Re: Languages supported by UTF8 and UTF16

From: Jukka K. Korpela (jkorpela@cs.tut.fi)
Date: Sat Sep 10 2005 - 17:40:50 CDT

  • Next message: Anto'nio Martins-Tuva'lkin: "Re: Languages supported by UTF8 and UTF16"

    On Sat, 10 Sep 2005, Mark Davis wrote:

    > Beyond that, there are problems in your formulation.

    Certainly. It was just an initial attempt to list down some issues, in
    order to find a useful answer to the question "what languages does Unicode
    support". I'm assuming that the question is relatively frequent. It's
    important at least indirectly: there are many short descriptions of
    Unicode that make the unqualified, unrestricted claim that Unicode
    supports all languages, or something similar.

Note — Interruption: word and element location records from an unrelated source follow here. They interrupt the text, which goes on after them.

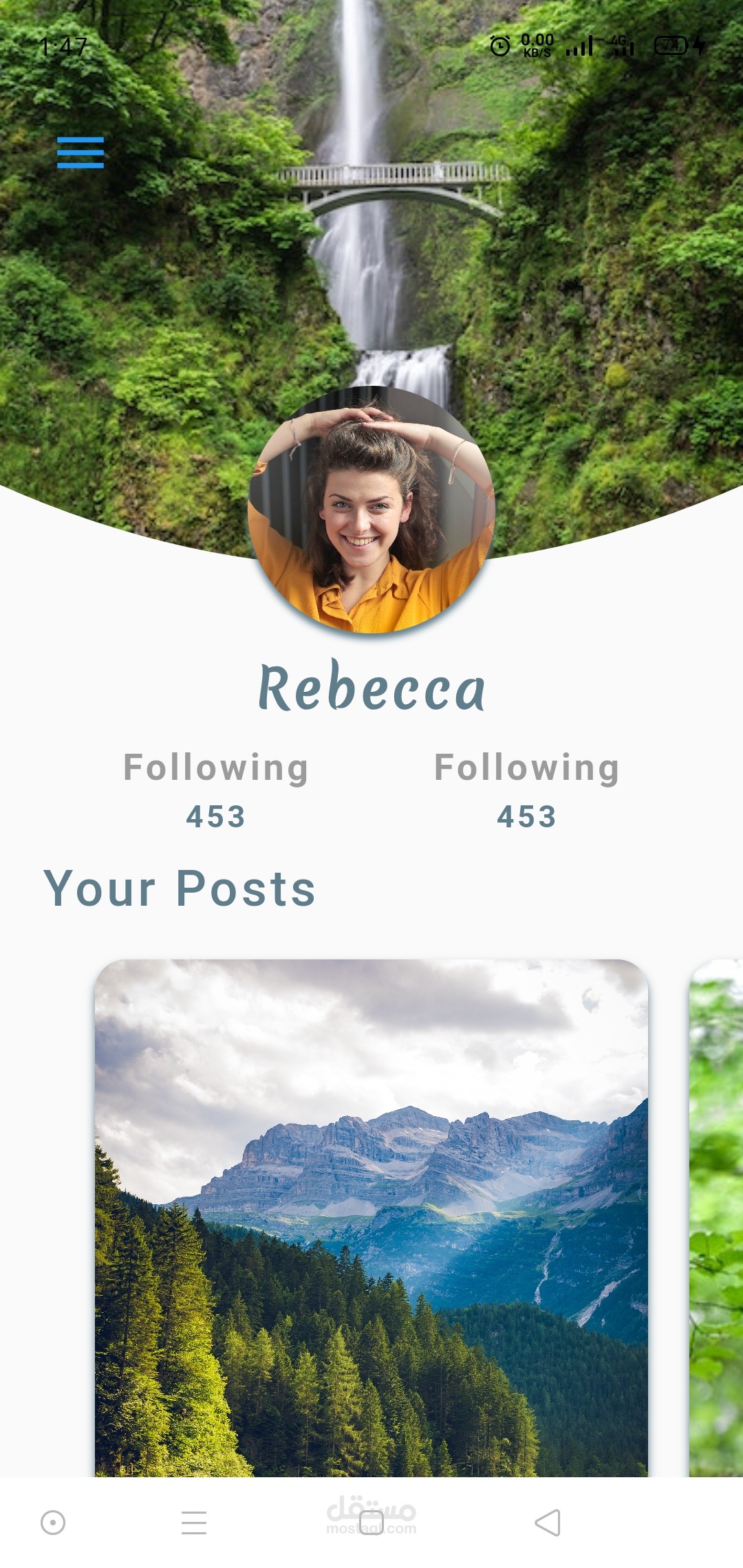Viewport: 743px width, 1568px height.
Task: Open the right-side Following label
Action: pos(527,767)

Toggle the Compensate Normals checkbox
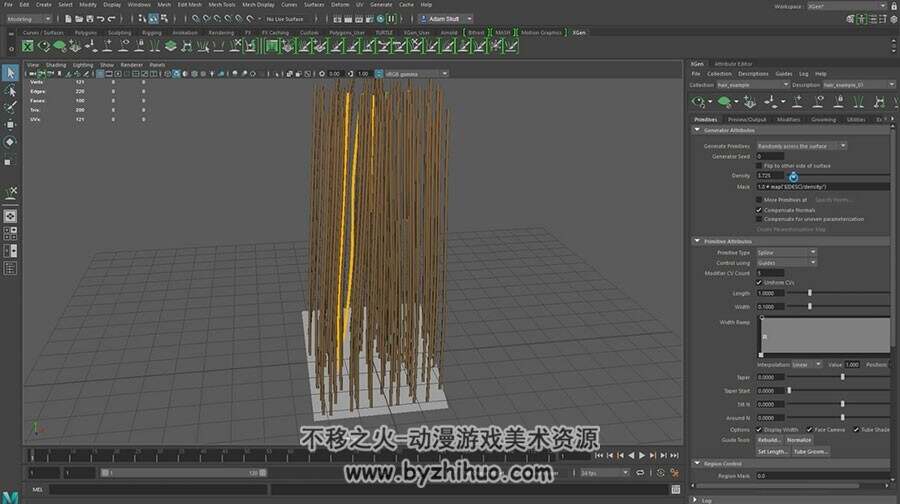pos(759,210)
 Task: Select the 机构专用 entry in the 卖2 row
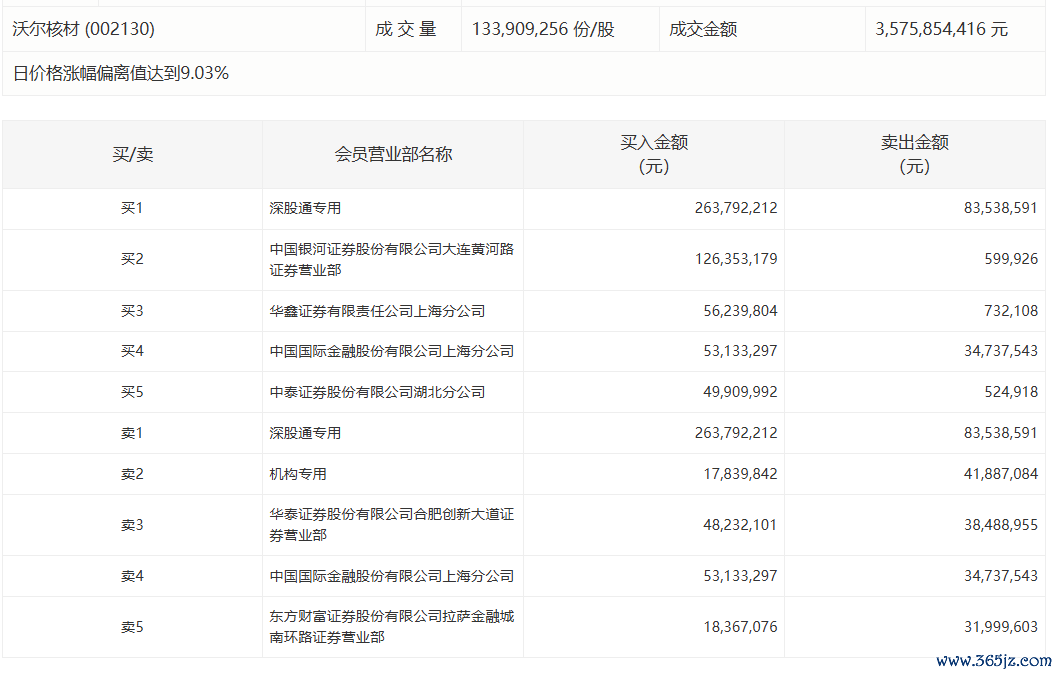click(298, 474)
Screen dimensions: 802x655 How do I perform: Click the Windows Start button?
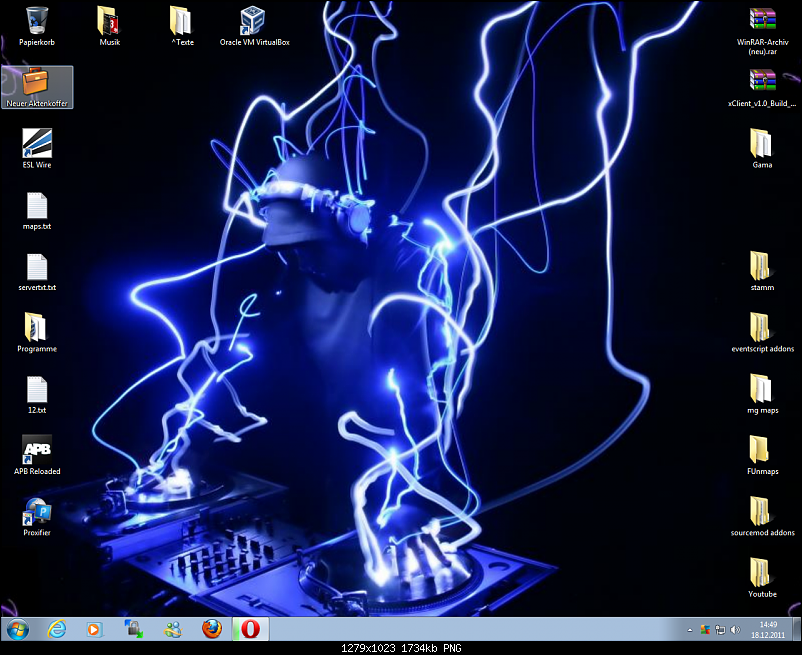coord(18,629)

    >> All living languages, and many dead languages, can be written in their
    >> normal writing system(s) using Unicode characters.
    >
    > 1. It is not true of "all living languages"; there are some minority
    > languages that need additional characters.

    My tentative answer was much simplified, and it plays with the word
    "normal". What worries me is how this thing could be expressed so the
    common man, or maybe even a pointy-haired boss, would get roughly the
    right idea. "All living languages" is too much, and "Almost all living
    languages" is rather vague. "Minority language" means here probably much
    smaller than the average man thinks.

    >> However, some
    >> of their characters cannot be represented as single Unicode characters
    >> but as combinations.
    >
    > 3. The 'however' is misleading. It is not a deficiency that some of what
    > users may perceive of as separate characters are encoded by sequences.

    I know it can be misleading, but if we just say that Unicode provides a
    unique number for every character, it's misleading, too. And even
    incorrect. ( http://www.unicode.org/standard/WhatIsUnicode.html )

    After one gets acquainted with Unicode, it probably comes as a surprise to
    most people that some characters (using a person's intuitive
    understanding of "character") cannot, after all, be represented
    using a single Unicode code point.

    As a thought experiment, let us suppose that the letter "w" had not been
    included into ASCII or other character codes but written as "vv", and that
    Unicode had not changed this. When people would then ask for "w", the
    answer would be that it is just a typographic variant of "vv", a ligature
    (as it historically is, in fact). Maybe after quite some debate we would
    then be told to use the combination of three Unicode characters,
    "v", word joiner, and "v". Could we then _really_ say that Unicode
    supports the English alphabet, for example, and a separate code point is
    not needed for "w"?

    Unicode contains _most_ accented letters used in human languages
    as precomposed characters, but not all. There's a clear distinction here.
    I'm not questioning the policy decision that effectively freezes the set
    of such precomposed characters. What I'm saying is that we should admit
    that it implies differences on how languages are supported.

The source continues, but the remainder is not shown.